● Task brief: Would you repeat all the lines below, exactly as they stand?

Stored data entries

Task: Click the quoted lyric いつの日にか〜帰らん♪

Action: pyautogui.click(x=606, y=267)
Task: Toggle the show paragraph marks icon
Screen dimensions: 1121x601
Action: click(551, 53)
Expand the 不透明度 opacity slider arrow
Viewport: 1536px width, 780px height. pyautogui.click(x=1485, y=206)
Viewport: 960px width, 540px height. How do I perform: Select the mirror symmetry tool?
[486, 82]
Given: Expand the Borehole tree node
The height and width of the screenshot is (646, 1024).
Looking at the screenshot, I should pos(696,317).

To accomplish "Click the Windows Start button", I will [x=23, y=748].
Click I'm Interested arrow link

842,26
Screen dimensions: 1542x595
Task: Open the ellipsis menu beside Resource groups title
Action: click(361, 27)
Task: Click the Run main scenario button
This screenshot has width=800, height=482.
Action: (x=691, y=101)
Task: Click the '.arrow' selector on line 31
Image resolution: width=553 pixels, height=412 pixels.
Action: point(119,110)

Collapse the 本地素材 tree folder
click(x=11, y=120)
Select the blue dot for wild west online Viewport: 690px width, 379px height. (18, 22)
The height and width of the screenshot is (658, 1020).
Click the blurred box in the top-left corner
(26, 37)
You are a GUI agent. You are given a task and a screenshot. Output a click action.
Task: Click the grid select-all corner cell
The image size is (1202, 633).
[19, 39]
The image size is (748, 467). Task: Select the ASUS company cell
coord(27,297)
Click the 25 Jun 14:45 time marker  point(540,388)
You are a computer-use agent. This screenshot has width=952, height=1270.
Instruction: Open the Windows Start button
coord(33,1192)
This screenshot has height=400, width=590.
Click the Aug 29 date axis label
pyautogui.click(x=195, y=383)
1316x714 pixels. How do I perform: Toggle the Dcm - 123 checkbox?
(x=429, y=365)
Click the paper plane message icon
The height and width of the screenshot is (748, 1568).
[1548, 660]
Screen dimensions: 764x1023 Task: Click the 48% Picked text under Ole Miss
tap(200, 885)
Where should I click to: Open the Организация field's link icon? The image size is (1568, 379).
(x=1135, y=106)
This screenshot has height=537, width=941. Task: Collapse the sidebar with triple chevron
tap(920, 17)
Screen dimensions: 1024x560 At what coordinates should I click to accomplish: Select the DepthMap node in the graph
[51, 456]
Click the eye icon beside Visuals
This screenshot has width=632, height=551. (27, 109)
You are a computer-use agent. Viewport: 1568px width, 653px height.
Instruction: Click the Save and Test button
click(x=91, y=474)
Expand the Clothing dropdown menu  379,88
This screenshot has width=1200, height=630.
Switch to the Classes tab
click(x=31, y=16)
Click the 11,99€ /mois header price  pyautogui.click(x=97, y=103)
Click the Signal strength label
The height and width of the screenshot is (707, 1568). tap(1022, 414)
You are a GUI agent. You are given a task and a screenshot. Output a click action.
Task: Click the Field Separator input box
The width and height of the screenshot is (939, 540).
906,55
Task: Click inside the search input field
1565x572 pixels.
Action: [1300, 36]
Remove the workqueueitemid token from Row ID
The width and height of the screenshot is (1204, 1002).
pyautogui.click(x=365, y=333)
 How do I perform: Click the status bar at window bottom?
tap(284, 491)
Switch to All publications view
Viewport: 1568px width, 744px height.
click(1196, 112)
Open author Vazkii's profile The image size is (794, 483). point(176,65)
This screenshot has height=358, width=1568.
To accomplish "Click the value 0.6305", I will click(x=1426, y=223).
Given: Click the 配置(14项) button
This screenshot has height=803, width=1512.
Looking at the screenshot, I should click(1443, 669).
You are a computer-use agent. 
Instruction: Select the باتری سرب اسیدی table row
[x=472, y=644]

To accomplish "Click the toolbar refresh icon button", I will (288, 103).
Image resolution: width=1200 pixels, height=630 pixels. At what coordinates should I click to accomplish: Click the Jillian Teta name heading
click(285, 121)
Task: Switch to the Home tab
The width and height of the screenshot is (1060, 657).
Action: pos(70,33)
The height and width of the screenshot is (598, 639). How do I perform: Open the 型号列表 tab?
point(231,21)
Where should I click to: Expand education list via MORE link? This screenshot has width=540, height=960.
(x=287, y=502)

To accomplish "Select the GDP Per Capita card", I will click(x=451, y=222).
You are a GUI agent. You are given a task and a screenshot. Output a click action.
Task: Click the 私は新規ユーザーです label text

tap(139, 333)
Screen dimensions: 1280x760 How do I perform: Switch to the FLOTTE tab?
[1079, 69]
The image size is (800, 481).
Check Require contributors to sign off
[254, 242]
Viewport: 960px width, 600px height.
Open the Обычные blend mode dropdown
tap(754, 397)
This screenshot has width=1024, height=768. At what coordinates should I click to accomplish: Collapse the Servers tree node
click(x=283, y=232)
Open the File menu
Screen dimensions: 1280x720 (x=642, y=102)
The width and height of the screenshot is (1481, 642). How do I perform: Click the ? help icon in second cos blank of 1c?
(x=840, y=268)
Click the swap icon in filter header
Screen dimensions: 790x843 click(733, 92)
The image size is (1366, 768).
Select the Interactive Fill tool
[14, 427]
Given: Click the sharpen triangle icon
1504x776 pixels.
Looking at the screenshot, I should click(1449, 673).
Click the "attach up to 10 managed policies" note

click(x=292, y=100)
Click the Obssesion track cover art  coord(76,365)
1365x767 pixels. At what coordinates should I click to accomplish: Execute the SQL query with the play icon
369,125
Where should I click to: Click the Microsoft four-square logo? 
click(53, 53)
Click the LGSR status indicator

● Response for this exercise:
Task: Click the quoted lyric いつの日にか〜帰らん♪

Action: pyautogui.click(x=606, y=267)
Task: Toggle the show paragraph marks icon
Screen dimensions: 1121x601
Action: click(551, 53)
Expand the 不透明度 opacity slider arrow
Viewport: 1536px width, 780px height. pyautogui.click(x=1485, y=206)
Viewport: 960px width, 540px height. How do I perform: Select the mirror symmetry tool?
[486, 82]
Given: Expand the Borehole tree node
The height and width of the screenshot is (646, 1024).
Looking at the screenshot, I should pos(696,317).

To accomplish "Click the Windows Start button", I will [x=23, y=748].
Click I'm Interested arrow link

842,26
Screen dimensions: 1542x595
Task: Open the ellipsis menu beside Resource groups title
Action: click(361, 27)
Task: Click the Run main scenario button
This screenshot has width=800, height=482.
Action: (x=691, y=101)
Task: Click the '.arrow' selector on line 31
Image resolution: width=553 pixels, height=412 pixels.
Action: point(119,110)

Collapse the 本地素材 tree folder
click(x=11, y=120)
Select the blue dot for wild west online Viewport: 690px width, 379px height. (18, 22)
The height and width of the screenshot is (658, 1020).
Click the blurred box in the top-left corner
(26, 37)
You are a GUI agent. You are given a task and a screenshot. Output a click action.
Task: Click the grid select-all corner cell
The image size is (1202, 633).
[19, 39]
The image size is (748, 467). Task: Select the ASUS company cell
coord(27,297)
Click the 25 Jun 14:45 time marker  point(540,388)
You are a computer-use agent. This screenshot has width=952, height=1270.
Instruction: Open the Windows Start button
coord(33,1192)
This screenshot has height=400, width=590.
Click the Aug 29 date axis label
pyautogui.click(x=195, y=383)
1316x714 pixels. How do I perform: Toggle the Dcm - 123 checkbox?
(x=429, y=365)
Click the paper plane message icon
The height and width of the screenshot is (748, 1568).
[1548, 660]
Screen dimensions: 764x1023 Task: Click the 48% Picked text under Ole Miss
tap(200, 885)
Where should I click to: Open the Организация field's link icon? The image size is (1568, 379).
(x=1135, y=106)
This screenshot has height=537, width=941. Task: Collapse the sidebar with triple chevron
tap(920, 17)
Screen dimensions: 1024x560 At what coordinates should I click to accomplish: Select the DepthMap node in the graph
[51, 456]
Click the eye icon beside Visuals
This screenshot has width=632, height=551. (27, 109)
You are a computer-use agent. Viewport: 1568px width, 653px height.
Instruction: Click the Save and Test button
click(x=91, y=474)
Expand the Clothing dropdown menu  379,88
This screenshot has width=1200, height=630.
Switch to the Classes tab
click(x=31, y=16)
Click the 11,99€ /mois header price  pyautogui.click(x=97, y=103)
Click the Signal strength label
The height and width of the screenshot is (707, 1568). tap(1022, 414)
You are a GUI agent. You are given a task and a screenshot. Output a click action.
Task: Click the Field Separator input box
The width and height of the screenshot is (939, 540).
906,55
Task: Click inside the search input field
1565x572 pixels.
Action: [1300, 36]
Remove the workqueueitemid token from Row ID
The width and height of the screenshot is (1204, 1002).
pyautogui.click(x=365, y=333)
 How do I perform: Click the status bar at window bottom?
tap(284, 491)
Switch to All publications view
Viewport: 1568px width, 744px height.
click(1196, 112)
Open author Vazkii's profile The image size is (794, 483). point(176,65)
This screenshot has height=358, width=1568.
To accomplish "Click the value 0.6305", I will click(x=1426, y=223).
Given: Click the 配置(14项) button
This screenshot has height=803, width=1512.
Looking at the screenshot, I should click(1443, 669).
You are a computer-use agent. 
Instruction: Select the باتری سرب اسیدی table row
[x=472, y=644]

To accomplish "Click the toolbar refresh icon button", I will (288, 103).
Image resolution: width=1200 pixels, height=630 pixels. At what coordinates should I click to accomplish: Click the Jillian Teta name heading
click(285, 121)
Task: Switch to the Home tab
The width and height of the screenshot is (1060, 657).
Action: pos(70,33)
The height and width of the screenshot is (598, 639). How do I perform: Open the 型号列表 tab?
point(231,21)
Where should I click to: Expand education list via MORE link? This screenshot has width=540, height=960.
(x=287, y=502)

To accomplish "Select the GDP Per Capita card", I will click(x=451, y=222).
You are a GUI agent. You are given a task and a screenshot. Output a click action.
Task: Click the 私は新規ユーザーです label text

tap(139, 333)
Screen dimensions: 1280x760 How do I perform: Switch to the FLOTTE tab?
[1079, 69]
The image size is (800, 481).
Check Require contributors to sign off
[254, 242]
Viewport: 960px width, 600px height.
Open the Обычные blend mode dropdown
tap(754, 397)
This screenshot has width=1024, height=768. At what coordinates should I click to accomplish: Collapse the Servers tree node
click(x=283, y=232)
Open the File menu
Screen dimensions: 1280x720 (x=642, y=102)
The width and height of the screenshot is (1481, 642). How do I perform: Click the ? help icon in second cos blank of 1c?
(x=840, y=268)
Click the swap icon in filter header
Screen dimensions: 790x843 click(733, 92)
The image size is (1366, 768).
Select the Interactive Fill tool
[14, 427]
Given: Click the sharpen triangle icon
1504x776 pixels.
Looking at the screenshot, I should click(1449, 673).
Click the "attach up to 10 managed policies" note

click(x=292, y=100)
Click the Obssesion track cover art  coord(76,365)
1365x767 pixels. At what coordinates should I click to accomplish: Execute the SQL query with the play icon
369,125
Where should I click to: Click the Microsoft four-square logo? 
click(53, 53)
Click the LGSR status indicator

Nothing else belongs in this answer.